Kage memasuki ruangan dengan langkah tenang. Pandangannya langsung tertuju pada Hikari yang duduk di tepi ranjang. Gadis itu mengenakan celana pendek dan gaun sederhana yang sedikit terbuka di bagian bawah, memperlihatkan pahanya yang terbalut perban putih. Meski kondisinya belum sepenuhnya pulih, wajah Hikari tampak cerah.

Tanpa berkata apa-apa, Kage mendekat dan berjongkok di depannya. Ia menyentuh perlahan perban di kaki Hikari, seolah memastikan bahwa gadis itu benar-benar akan baik-baik saja. "Kau akan sembuh dengan cepat, jangan khawatir," katanya lembut, matanya menatap penuh keyakinan.

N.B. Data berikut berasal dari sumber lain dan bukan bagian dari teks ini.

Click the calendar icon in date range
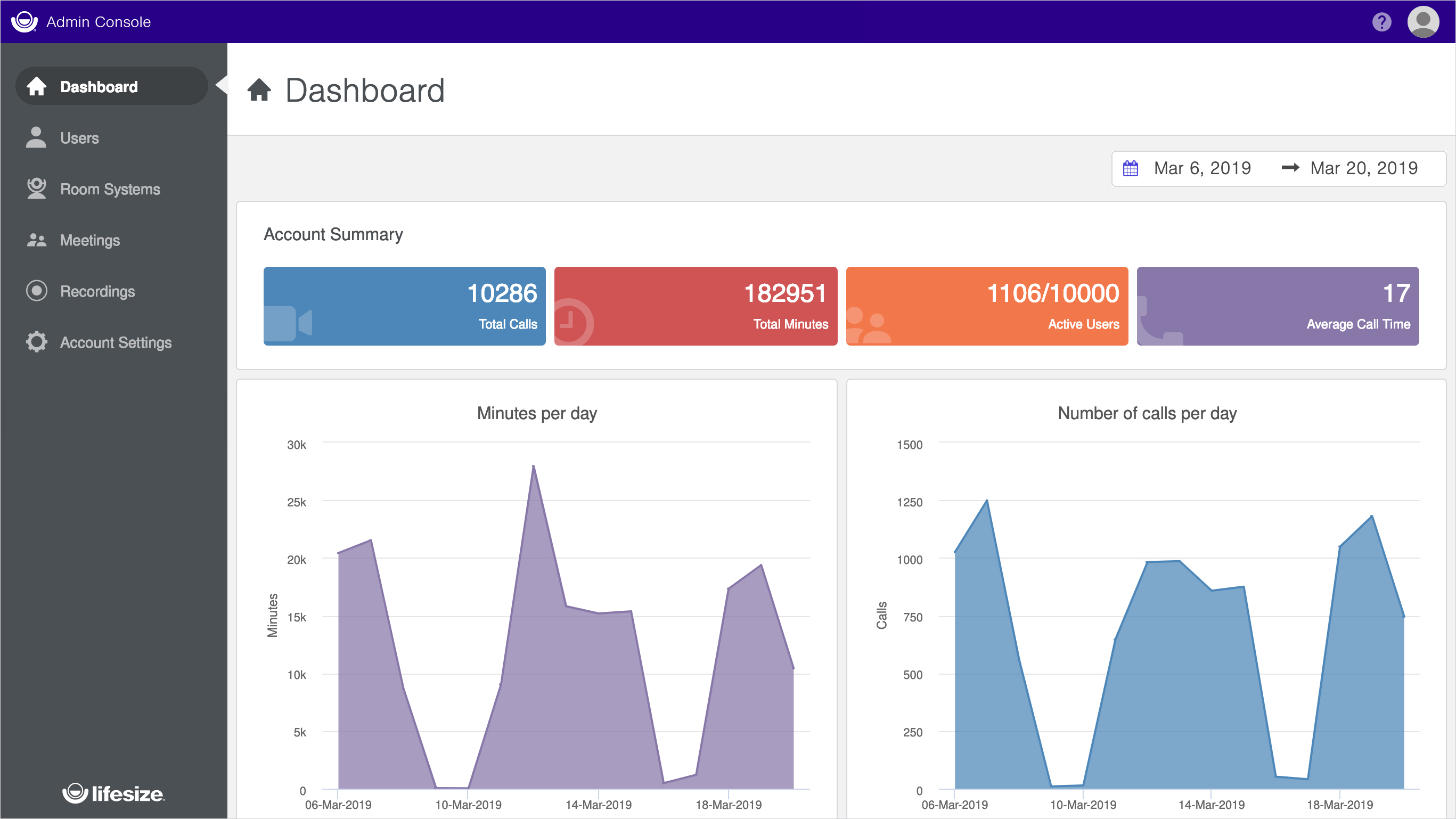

"Ya, aku benar-benar senang bisa keluar dari ruangan ini. Rasanya agak aneh karena aku tidak keluar untuk waktu yang lama," jawab Hikari, suaranya terdengar ringan namun masih ada jejak kelelahan di dalamnya.

"Ya, itu benar sekali. Kau tidak keluar selama lebih dari satu minggu. Pastinya kau ingin melihat dunia luar," balas Kage dengan senyum tipis. Tanpa banyak bicara lagi, ia membungkuk dan mengangkat tubuh Hikari ke pelukannya.

Hikari terkejut dengan gerakan tiba-tiba itu. Wajahnya langsung memerah, dan suaranya sedikit bergetar. "Mas Kage... kenapa tidak pakai kursi roda saja?" tanyanya dengan malu-malu, matanya enggan bertemu dengan tatapan pria itu.

"Untuk apa pakai kursi roda jika aku ingin membawamu seperti ini?" balas Kage, suaranya terdengar ringan namun tegas.

"Tapi... aku ini berat," protes Hikari, meski suaranya lemah, seolah tak ingin membantah lebih jauh.

"Omong kosong, kau tidak berat. Kau sangat ringan," Kage menyela sambil terus berjalan, seakan membuktikan bahwa menggendong Hikari sama sekali bukan beban baginya. Wajah Hikari memerah semakin dalam. Ia menunduk dan membuang muka, tak mampu menahan rasa malunya.

Kage hanya tersenyum kecil melihat reaksi Hikari. Ia melangkah keluar dari ruangan, membawa Hikari di pelukannya. Udara segar langsung menyapa mereka begitu pintu terbuka. Hikari mendongak, matanya menangkap pemandangan yang telah lama dirindukannya. Cahaya matahari bersinar cerah, menyinari langit biru tanpa awan.

Kage berhenti sejenak, membiarkan Hikari menikmati momen itu. Gadis itu menarik napas dalam-dalam, membiarkan udara segar memenuhi paru-parunya. "Hm... aku benar-benar sangat senang bisa kembali menghirup udara luar," gumamnya pelan, namun suaranya penuh rasa syukur.

Namun, momen tenang itu tak berlangsung lama. Beberapa orang yang melintas memperhatikan mereka dengan tatapan kagum.

"Wah, mereka pasangan yang hebat, ya," salah seorang berbisik sambil melirik pasangan itu.

"Sangat romantis. Kaki gadis itu terluka, tapi prianya menggendongnya. Benar-benar idaman," tambah yang lain.

"Pasti mereka pasangan yang serasi," komentar seseorang lagi dengan senyum di wajahnya.

Komentar-komentar itu membuat Hikari langsung menunduk, wajahnya kembali memerah. Ia memeluk Kage erat-erat, menyembunyikan wajahnya di dada pria itu, berharap orang-orang berhenti memperhatikan mereka.

"Hikari, ada apa?" tanya Kage, suaranya terdengar bingung namun lembut.

"Kenapa kita tidak langsung pulang saja? Lain kali saja aku melihat pemandangan luar," jawab Hikari dengan suara pelan namun penuh rasa malu.

"Haha, baiklah," kata Kage sambil terkekeh kecil. Ia melanjutkan langkahnya menuju mobil, lalu dengan hati-hati menempatkan Hikari di kursi depan, dekat dengan kursi pengemudi.